I think pgAgent is very similar to Oracle's dbms_job functionality.
http://www.pgadmin.org/docs/1.4/pgagent.html


2. Sending messages (data, arguments, pointer to data, whatever) to a
different session via in internal queuing system.


I guess LISTEN/NOTIFY is be what you are looking for:
http://www.postgresql.org/docs/curre...ql-listen.html
http://www.postgresql.org/docs/curre...ql-notify.html


Thomas
Hmmmmm.....That's an interesting feature, but it doesnt seem to be able
to pass information as a parameter, unless I put the data into a table
(and commit) then have the signalled session read the table to find its
data.

It also seems that one must commit in the sender, or the signal wont be
delivered.
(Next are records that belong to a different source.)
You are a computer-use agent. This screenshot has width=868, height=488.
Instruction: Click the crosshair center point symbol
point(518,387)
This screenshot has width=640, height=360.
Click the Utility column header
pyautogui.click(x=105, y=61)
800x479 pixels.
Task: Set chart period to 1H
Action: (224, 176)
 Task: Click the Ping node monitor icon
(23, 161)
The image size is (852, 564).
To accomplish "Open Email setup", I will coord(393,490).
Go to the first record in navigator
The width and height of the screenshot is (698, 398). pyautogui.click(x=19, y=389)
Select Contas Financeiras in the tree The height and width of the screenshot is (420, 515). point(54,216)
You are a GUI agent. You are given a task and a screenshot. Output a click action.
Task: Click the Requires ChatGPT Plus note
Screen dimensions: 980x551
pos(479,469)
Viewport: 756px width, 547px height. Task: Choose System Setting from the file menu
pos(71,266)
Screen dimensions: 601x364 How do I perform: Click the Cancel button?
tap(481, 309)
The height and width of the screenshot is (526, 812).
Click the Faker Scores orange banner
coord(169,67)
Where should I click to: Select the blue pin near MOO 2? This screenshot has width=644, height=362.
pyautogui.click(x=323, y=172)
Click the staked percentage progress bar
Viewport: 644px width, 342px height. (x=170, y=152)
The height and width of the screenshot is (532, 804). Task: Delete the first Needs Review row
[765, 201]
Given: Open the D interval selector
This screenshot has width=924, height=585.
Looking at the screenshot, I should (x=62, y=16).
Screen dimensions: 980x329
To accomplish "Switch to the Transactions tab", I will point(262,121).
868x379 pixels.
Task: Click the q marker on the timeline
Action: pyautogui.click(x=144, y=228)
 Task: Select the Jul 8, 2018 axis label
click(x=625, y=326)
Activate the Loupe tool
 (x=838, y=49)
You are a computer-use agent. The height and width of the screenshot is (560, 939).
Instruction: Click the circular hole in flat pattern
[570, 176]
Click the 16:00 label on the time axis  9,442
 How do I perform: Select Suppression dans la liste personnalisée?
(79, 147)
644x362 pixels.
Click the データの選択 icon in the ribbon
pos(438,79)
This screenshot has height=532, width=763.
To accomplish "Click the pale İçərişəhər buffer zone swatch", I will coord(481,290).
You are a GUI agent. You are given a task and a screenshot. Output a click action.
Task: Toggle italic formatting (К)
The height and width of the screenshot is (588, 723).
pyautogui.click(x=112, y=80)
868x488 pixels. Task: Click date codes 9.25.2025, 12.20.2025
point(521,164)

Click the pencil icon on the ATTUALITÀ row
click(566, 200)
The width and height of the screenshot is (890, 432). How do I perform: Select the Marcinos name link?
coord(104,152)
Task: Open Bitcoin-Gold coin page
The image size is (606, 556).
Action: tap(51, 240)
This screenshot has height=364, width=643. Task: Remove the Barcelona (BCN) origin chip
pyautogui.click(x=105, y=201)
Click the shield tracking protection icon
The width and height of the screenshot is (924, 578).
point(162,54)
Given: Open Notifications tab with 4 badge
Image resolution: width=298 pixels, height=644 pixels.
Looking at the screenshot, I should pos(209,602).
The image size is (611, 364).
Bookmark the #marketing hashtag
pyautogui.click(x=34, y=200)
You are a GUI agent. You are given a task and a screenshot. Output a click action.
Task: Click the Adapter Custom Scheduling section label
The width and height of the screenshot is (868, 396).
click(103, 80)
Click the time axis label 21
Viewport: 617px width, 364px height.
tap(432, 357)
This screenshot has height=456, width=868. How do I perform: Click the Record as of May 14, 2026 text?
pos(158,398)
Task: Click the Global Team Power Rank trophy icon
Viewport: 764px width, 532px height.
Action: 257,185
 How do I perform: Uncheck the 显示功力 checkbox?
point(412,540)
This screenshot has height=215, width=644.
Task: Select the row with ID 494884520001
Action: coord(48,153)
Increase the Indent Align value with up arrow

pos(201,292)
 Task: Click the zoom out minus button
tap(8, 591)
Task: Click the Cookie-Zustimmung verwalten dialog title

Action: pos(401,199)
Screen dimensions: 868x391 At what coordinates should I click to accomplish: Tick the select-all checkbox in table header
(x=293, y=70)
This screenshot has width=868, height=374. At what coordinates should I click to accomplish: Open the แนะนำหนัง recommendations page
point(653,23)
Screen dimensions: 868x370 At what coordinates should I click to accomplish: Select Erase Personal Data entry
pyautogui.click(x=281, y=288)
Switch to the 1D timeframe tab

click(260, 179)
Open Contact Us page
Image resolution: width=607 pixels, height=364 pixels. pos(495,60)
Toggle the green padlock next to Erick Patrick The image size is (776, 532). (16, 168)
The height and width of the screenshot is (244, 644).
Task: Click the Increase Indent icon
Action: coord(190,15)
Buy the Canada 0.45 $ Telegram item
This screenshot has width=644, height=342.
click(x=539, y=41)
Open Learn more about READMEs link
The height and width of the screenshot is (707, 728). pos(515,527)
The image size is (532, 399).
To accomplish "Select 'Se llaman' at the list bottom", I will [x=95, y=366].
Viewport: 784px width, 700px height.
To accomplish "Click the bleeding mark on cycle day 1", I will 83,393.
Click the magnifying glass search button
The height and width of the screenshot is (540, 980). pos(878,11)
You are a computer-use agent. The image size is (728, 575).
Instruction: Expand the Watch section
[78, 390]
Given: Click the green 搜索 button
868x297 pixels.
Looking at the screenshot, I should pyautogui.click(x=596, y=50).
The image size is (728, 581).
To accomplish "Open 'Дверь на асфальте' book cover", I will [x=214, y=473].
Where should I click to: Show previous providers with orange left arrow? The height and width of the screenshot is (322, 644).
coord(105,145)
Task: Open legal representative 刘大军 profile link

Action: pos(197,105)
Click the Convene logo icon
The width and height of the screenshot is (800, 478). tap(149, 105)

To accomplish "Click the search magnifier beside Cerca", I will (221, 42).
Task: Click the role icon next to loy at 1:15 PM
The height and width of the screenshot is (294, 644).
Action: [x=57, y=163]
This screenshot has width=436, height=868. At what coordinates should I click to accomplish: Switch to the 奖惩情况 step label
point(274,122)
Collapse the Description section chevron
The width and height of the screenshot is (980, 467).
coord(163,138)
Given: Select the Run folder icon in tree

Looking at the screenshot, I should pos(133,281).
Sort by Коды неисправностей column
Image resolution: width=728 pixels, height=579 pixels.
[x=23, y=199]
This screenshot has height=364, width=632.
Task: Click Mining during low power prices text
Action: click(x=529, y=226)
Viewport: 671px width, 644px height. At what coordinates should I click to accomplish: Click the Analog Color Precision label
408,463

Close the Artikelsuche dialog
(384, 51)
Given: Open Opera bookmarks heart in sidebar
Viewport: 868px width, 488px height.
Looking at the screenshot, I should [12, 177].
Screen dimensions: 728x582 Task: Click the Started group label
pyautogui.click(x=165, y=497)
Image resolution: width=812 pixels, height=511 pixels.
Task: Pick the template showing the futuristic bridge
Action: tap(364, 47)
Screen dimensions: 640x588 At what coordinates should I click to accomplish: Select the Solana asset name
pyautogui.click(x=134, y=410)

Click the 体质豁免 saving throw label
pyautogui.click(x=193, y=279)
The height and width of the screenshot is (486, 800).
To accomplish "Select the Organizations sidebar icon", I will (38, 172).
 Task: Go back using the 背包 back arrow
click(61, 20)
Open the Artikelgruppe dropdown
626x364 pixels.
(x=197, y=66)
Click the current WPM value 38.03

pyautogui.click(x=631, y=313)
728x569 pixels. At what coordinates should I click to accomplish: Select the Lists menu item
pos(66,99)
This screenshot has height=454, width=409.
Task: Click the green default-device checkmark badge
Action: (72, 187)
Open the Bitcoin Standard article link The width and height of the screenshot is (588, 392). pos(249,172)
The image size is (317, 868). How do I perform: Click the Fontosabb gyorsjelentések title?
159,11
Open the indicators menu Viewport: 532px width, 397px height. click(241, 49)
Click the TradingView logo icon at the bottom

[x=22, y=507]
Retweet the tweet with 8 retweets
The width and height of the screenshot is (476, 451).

So I cant send info to another session and have that other
session put the data into a table without first having issued a commit
in the original (sending) session.
that's right suppose the sender was rolled back after the receiver
committed. attempting to undo that was AIUI considered too hard.

Quote:
So I cant simulate an autonomous commit that way.
what is your ultimate goal. perhaps you can get there by using
multiple connections to the database, checkpoints, and/or try-catch

Quote:
Can I write to a file (a plain old operating system file, that is) from
postgres (Without a commit?)
only if you're a database superuser (or stored procedure by superuser with
SECURITY DEFINER).

Quote:
Can I read an operating system file from a postgres stored procedure?
the same conditions apply, I'm not sure that there's a simple way to
programatically access the file contents.